Context flame graph

The flame graph is the core view: it shows what a single request’s context window is actually made of, so the waste is obvious at a glance.

A context flame graph for a gpt-4o-mini call. A reclaimable strip sits at the top, the flame graph shows tool schemas, history, and user input with individual tools as drill-down children, and the optimization panel lists findings.

Reading it

The top row is the whole context. Each row below splits it into components (system prompt, tool schemas, history (assistant), user input, …), sized by token count, heaviest first.
tool schemas expands into one child per tool, so you can see which specific tool definitions are eating tokens.
Hover any frame for its exact tokens, share of context, and input cost. Click a frame to zoom in; use the breadcrumb to zoom back out.

The header

Right under the model name, a strip calls out reclaimable on this call - tokens and dollars - and what percent of the call’s cost that is.
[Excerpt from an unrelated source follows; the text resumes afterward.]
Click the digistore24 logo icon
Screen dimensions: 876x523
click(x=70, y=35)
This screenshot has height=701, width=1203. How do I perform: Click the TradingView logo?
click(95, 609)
Below it, the key stats (prompt / completion / total / cost) and a context-window gauge.

Optimization findings

The optimization panel lists concrete waste for this call (unused tools, duplicated content, oversized schemas, uncached prefix), each with a per-call saving where it can be quantified. The full logic is in The waste detector.

Tip: find the worst offenders fast

In the calls list, sort by needs attention to push the calls with the most findings to the top, or by most $ to start with the priciest.